All warnings heeded, all precautions taken are null when pestilence rides the wind itself, thickening the waft and darkening the sky with an abhorrent, unstoppably miasmic atmospheric dread. Atomized and ghastly prevalent in its suffocating mist-bound haunt this debut full-length album from Irish black metal trio Verminous Serpent is itself the spittle rich livraison urgente direct from the forked tongue of the beast. ‘The Malign Covenant‘ is an unexpected excitation of bestial darkness buried within, an exhumation of the primal psychic state for the sake of transformative invocation wherein slow-blasted ritualistic doomed physicality acts as a hammer upon the mush of the hive and a call back to the cave for lost minds. Call it a punishing bestial black-doom record if you will, the immersive and appreciably memorable craft found herein is simple yet effective enough in its twisted stomp around the pyre that it’ll naturally goad countless repeat listens for its action and not its slotted readability or well-respected membership.

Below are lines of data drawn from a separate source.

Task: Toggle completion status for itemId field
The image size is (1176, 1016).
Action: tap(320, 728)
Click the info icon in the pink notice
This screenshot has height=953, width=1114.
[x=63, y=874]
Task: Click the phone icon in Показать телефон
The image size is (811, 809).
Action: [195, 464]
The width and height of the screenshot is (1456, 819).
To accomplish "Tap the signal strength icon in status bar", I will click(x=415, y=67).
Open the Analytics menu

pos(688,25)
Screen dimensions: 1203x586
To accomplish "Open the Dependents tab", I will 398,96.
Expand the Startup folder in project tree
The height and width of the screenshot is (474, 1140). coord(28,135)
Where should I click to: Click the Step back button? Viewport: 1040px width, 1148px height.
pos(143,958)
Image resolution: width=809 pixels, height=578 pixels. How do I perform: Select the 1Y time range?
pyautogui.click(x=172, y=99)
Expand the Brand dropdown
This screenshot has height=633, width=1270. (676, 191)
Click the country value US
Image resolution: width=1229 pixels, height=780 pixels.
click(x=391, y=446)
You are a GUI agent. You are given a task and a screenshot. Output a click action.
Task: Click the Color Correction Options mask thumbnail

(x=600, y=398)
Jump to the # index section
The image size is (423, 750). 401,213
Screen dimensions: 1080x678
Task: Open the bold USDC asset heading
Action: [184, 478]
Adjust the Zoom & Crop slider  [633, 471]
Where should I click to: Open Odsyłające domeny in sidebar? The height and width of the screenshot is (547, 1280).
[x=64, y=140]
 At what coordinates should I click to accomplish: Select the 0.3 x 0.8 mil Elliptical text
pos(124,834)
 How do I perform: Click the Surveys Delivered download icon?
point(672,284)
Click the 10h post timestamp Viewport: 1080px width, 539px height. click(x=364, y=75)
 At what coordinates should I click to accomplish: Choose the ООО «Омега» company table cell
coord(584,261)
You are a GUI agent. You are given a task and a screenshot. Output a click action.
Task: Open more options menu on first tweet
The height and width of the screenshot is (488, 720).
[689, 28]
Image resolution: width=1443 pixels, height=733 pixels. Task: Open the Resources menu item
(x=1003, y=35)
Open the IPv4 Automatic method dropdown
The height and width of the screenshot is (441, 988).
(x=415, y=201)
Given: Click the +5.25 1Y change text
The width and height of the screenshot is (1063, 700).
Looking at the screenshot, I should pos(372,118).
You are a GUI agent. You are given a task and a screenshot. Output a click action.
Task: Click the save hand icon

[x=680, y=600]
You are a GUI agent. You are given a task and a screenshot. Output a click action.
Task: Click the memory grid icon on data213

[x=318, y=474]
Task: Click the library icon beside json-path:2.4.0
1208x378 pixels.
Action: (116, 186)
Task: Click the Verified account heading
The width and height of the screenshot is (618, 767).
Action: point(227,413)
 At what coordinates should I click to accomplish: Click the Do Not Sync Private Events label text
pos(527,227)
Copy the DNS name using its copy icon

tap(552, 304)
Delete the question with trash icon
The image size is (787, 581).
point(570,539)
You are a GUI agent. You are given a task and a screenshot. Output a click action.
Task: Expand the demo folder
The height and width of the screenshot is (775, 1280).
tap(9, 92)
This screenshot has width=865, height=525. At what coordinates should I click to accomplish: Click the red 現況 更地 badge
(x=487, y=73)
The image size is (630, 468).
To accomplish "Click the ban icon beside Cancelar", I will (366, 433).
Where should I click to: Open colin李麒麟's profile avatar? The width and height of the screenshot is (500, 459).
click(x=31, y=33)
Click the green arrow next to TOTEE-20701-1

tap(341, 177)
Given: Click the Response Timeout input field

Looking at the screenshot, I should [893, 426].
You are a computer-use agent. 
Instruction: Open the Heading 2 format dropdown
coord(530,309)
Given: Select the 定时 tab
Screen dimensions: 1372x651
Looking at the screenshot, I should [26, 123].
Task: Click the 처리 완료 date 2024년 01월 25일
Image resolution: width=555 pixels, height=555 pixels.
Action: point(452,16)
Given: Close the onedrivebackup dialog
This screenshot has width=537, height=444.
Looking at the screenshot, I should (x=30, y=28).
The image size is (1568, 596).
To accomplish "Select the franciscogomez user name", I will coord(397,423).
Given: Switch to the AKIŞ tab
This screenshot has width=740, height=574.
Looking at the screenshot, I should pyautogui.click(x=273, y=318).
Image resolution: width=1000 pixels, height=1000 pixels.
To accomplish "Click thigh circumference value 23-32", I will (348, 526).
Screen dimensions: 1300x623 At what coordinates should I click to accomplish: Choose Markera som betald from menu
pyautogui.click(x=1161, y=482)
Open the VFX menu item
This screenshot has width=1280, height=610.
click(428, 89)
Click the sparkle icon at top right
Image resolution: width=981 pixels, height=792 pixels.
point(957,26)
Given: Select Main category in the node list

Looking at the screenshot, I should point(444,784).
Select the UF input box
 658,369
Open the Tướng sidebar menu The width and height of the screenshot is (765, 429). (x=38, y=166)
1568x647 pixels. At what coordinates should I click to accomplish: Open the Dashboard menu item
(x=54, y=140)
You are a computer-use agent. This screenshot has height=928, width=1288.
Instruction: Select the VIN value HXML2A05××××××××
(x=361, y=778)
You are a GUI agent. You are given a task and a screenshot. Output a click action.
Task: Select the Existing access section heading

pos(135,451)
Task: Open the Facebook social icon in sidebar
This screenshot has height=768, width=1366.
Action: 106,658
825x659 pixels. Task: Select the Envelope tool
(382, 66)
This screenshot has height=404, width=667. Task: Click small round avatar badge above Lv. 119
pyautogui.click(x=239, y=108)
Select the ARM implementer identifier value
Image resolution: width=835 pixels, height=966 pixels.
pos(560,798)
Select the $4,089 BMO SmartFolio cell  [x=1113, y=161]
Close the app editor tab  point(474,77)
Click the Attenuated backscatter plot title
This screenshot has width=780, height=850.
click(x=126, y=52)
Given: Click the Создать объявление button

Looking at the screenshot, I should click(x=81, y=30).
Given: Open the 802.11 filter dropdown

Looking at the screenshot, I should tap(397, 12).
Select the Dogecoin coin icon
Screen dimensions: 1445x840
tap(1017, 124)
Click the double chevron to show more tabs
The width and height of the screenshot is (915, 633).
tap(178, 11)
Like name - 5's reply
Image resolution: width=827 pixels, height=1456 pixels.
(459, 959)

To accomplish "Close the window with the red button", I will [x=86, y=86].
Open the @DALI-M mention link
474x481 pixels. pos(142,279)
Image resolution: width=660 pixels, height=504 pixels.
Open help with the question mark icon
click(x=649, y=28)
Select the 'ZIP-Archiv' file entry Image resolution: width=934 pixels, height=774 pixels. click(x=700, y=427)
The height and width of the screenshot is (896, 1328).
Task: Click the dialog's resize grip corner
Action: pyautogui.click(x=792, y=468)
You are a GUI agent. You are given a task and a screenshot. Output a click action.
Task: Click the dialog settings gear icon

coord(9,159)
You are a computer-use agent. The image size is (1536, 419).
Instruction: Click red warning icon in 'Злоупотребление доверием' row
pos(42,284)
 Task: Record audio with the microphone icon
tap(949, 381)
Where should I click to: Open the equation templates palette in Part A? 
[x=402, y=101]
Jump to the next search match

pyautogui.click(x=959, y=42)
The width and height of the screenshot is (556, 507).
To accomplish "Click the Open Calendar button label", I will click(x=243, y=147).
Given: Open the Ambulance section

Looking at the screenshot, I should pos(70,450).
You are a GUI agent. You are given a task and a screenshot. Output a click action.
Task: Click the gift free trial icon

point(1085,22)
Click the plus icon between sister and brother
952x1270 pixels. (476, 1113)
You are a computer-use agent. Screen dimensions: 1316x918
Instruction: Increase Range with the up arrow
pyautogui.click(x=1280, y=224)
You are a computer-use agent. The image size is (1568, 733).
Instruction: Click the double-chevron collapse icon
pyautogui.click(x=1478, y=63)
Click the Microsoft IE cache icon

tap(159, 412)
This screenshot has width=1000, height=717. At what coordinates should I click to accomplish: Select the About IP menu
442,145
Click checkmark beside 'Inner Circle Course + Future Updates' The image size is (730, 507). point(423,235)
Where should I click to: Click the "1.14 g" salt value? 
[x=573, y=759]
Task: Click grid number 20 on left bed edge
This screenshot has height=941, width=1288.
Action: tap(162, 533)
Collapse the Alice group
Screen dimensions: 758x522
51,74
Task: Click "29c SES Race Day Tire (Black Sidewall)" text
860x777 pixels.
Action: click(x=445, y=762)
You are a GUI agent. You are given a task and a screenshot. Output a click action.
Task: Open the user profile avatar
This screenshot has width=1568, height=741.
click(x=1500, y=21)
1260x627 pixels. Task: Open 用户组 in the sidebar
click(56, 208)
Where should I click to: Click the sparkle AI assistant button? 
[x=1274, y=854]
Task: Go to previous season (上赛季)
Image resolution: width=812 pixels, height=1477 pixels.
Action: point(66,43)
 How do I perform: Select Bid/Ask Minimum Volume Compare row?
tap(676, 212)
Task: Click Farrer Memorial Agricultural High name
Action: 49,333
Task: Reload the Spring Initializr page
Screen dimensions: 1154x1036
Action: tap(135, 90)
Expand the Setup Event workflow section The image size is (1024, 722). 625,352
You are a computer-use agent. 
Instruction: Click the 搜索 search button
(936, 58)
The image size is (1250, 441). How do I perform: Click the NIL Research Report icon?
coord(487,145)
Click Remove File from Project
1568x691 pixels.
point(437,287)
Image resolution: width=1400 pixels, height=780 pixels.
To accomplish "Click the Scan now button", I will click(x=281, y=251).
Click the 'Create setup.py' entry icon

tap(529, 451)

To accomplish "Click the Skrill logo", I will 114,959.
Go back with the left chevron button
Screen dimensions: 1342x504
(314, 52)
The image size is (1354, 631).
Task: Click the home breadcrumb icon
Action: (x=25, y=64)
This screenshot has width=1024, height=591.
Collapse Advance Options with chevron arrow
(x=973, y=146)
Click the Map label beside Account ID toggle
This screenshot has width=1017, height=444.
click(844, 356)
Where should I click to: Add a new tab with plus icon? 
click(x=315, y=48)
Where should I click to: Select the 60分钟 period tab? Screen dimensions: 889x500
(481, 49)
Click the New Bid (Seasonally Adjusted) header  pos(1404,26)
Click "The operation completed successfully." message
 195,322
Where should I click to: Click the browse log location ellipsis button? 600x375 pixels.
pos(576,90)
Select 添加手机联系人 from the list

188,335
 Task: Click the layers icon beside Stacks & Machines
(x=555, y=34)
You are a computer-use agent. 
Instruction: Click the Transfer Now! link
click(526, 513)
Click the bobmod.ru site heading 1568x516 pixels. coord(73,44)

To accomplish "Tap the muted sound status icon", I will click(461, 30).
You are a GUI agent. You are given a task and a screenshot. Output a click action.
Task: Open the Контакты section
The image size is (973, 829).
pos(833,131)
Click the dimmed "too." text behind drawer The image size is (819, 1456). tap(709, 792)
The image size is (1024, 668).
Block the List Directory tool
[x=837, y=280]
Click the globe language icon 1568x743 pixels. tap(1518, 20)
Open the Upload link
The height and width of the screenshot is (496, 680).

Though Verminous Serpent‘s cult formed recently their line-up should roll many heads off the bat between key members of Primordial, Malthusian, and Slidhr all of which are categorically essential from my point of view. That is no guarantee that a side project will be anything more than a whim amongst established talented folks, though, and we shouldn’t go in expecting a… No, actually, this is band is great too but for a few unexpected reasons as we find each member playing a key role without simply relying upon what we’d all naturally recognize as their oeuvre. Case in point Malthusian guitarist Matt Bree is the star of the show here for my own taste as he takes up the drums as if dual-wielded shotguns on ‘The Malign Covenant‘, eating these recordings alive with his patient carriage of these spacious and slithering black metal pieces. If you’re as much of a fan of mid-paced “slow-blasted” rhythms available to extreme metal before black metal was a fully decided-upon “thing” as I am then this entire debut should offer masterful study of the brutality a simple doomed guitar progression and a maniac vocalist can bring at a jogging speed.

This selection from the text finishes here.